As far as SL1 is concerned, I couldn't care less about its existence. Obviously, Canon sees a point to it. My point is primarily to address the perception of how there is a camera that can now dramatically change the size aspect of a DSLR. Given what I have seen, and own, it is a laughable proposition to me.
@T3:"When I said "the Sonys", I was obviously referring to the A55/A35 Sony DSLRs that we had been discussing-- not Sony NEX. Besides, not everyone wants a mirrorless camera."
You should try to be more specific because as you may have noticed, the comparison is largely being made to mirrorless cameras (and you have been involved in those, including in this latest post of yours). Obviously, now you acknowledge that SL1 has no size advantage over mirror-less cameras. It does, over DSLRs.

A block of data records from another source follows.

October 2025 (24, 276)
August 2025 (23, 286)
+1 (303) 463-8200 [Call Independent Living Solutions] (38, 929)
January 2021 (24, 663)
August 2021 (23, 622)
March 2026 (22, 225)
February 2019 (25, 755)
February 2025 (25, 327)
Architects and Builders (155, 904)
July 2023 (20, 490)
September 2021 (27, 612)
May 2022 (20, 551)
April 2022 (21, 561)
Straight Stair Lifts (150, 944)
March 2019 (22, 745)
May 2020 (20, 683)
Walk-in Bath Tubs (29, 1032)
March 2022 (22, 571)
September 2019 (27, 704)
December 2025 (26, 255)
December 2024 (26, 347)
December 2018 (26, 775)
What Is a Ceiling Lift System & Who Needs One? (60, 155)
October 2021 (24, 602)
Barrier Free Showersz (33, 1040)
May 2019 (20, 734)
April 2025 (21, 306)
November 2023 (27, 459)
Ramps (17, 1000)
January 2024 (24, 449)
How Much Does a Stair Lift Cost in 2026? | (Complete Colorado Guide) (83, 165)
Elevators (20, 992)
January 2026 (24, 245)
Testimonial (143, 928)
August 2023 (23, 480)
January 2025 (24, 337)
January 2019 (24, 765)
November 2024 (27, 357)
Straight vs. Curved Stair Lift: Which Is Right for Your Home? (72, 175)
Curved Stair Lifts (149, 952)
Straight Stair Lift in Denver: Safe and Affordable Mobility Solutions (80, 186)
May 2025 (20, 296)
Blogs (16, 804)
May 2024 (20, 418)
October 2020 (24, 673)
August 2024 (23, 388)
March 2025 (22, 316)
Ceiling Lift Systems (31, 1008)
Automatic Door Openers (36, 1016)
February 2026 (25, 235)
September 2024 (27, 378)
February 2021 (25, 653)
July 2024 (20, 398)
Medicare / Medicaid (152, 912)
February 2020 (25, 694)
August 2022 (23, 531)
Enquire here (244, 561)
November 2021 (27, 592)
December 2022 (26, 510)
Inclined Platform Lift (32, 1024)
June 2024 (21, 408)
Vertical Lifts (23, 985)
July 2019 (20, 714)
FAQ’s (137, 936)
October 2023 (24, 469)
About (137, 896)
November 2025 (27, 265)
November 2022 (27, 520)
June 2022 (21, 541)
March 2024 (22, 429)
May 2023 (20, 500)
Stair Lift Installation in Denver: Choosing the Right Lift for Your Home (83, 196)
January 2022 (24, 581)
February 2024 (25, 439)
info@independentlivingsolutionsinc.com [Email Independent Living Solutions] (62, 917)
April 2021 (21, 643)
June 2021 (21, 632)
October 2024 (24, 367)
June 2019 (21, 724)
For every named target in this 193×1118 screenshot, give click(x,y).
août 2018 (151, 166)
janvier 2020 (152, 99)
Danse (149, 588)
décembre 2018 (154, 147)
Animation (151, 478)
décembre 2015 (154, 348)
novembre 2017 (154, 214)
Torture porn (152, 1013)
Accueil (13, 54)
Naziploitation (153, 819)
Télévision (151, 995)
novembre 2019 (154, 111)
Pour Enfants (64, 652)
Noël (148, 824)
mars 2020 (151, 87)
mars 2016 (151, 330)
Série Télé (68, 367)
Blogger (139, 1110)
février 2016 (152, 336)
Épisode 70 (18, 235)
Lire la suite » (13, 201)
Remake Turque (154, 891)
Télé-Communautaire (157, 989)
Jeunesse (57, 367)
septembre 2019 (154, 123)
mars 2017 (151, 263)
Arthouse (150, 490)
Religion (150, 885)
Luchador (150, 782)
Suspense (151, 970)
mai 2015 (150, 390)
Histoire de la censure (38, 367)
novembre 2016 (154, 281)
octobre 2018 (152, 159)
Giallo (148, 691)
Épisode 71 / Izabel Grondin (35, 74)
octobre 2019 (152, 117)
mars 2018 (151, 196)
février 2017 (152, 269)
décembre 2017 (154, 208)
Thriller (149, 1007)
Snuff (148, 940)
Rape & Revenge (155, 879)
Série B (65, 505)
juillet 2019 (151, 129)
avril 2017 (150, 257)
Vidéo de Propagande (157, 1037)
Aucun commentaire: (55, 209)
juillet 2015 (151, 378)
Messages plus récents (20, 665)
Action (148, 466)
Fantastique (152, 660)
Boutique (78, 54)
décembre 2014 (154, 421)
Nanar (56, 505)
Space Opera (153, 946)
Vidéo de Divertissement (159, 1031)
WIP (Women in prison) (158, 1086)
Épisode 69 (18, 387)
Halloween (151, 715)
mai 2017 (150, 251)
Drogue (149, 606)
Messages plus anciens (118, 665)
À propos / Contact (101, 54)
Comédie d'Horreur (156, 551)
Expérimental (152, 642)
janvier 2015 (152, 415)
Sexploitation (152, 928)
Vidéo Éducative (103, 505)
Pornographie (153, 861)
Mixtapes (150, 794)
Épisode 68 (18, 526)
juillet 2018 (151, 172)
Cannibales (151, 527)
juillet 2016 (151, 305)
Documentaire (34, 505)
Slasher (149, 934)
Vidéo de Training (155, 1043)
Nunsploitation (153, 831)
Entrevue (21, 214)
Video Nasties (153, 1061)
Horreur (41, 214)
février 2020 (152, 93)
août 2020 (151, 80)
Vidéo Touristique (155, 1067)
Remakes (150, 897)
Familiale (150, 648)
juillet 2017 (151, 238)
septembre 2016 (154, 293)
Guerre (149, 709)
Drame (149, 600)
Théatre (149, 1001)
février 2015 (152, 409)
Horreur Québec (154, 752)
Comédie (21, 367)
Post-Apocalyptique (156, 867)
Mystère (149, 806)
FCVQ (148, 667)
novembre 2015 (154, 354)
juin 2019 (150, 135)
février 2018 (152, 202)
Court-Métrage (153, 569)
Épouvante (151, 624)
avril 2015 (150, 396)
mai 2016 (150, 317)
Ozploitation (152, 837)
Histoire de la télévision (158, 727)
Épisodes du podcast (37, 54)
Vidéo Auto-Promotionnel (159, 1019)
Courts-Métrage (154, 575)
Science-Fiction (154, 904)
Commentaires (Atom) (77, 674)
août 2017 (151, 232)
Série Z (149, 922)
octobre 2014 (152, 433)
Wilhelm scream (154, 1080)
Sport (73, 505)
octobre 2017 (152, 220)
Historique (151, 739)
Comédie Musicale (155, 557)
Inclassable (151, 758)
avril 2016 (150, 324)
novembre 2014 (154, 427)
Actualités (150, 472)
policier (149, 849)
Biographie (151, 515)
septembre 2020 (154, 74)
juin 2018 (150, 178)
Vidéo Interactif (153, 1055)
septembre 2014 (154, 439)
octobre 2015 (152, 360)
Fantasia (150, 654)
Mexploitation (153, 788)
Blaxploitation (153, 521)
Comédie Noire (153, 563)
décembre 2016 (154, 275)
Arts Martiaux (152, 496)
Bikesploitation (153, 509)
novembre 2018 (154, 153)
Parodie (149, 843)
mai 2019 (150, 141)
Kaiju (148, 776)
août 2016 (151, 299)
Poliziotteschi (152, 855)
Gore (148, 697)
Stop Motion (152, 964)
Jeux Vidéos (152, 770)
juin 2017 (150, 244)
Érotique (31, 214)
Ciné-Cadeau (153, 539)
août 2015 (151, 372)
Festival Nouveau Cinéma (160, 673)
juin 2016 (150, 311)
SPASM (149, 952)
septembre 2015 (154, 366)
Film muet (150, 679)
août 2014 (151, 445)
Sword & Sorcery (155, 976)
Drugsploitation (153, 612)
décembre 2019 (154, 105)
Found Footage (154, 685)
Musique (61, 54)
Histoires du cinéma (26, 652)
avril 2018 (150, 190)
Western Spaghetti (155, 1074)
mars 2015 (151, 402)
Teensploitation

Now, looking at Sony's DSLR/DSLT models, as I told you, Sony A55 was (and for me, is) a great success. However, it was criticized for a few things that revolved around its size and weight. It was deemed to small and light by many. I disagreed with them (as you might note, I disagreed with the person below about lens size versus body size). Obviously, the DSLT/DSLR form factor has its appeal. Going smaller will work if noticeably smaller, as NEX is to Sony SLT. Not by stripping features (an SL1 issue)
@T3:"I would expect the SL1 to siphon sales away from the Sonys."
Can you tell the difference?http://camerasize.com/compact/#448,375,ha,r
Perhaps you might want to attach kit lens too (and that isn't the smallest/lightest NEX):http://camerasize.com/compact/#448.377,375.360,ha,t
ironcam: Small body + big lenses. That's genius!!!
I agree with T3. I would rather shoot with a lighter system all day long than a heavier one. I see absolutely no point to adding weight to camera body, every time a larger and heavier lens is used. There is a reason why attempts are made to trim down the weight of camera bodies.
@T3:"Canon Rebel SL1 is 6% (7.6 mm) narrower and 1% (1.3 mm) shorter than Sony SLT-A55.
Canon Rebel SL1 is 18% (15.3 mm) thinner than Sony SLT-A55"And just as I said, the SL1 is barely smaller than the A55. The major difference in size comes from a lack of grip (depth) and a combination of shallower eye-cup assembly plus lack of articulating LCD in the SL1. It also eliminates stereophonic mic to save size. Is it worth it? Not to me. We're not talking about major differences here. Take a look at this top view:http://camerasize.com/compact/#448.377,238.51,ha,t
The A55 has a more protruding view finder cup, and of course articulating LCD adds to the depth, and so does the traditional DSLR-like grip that is rather flat on SL1. These are what add to the extra mm.
I'm sure Canon will find buyers. However, many complained that Sony A55 was a bit too small, so Sony bumped up the size of its replacement a little (Sony A57) while the lesser model, Sony A37 retained smaller dimensions.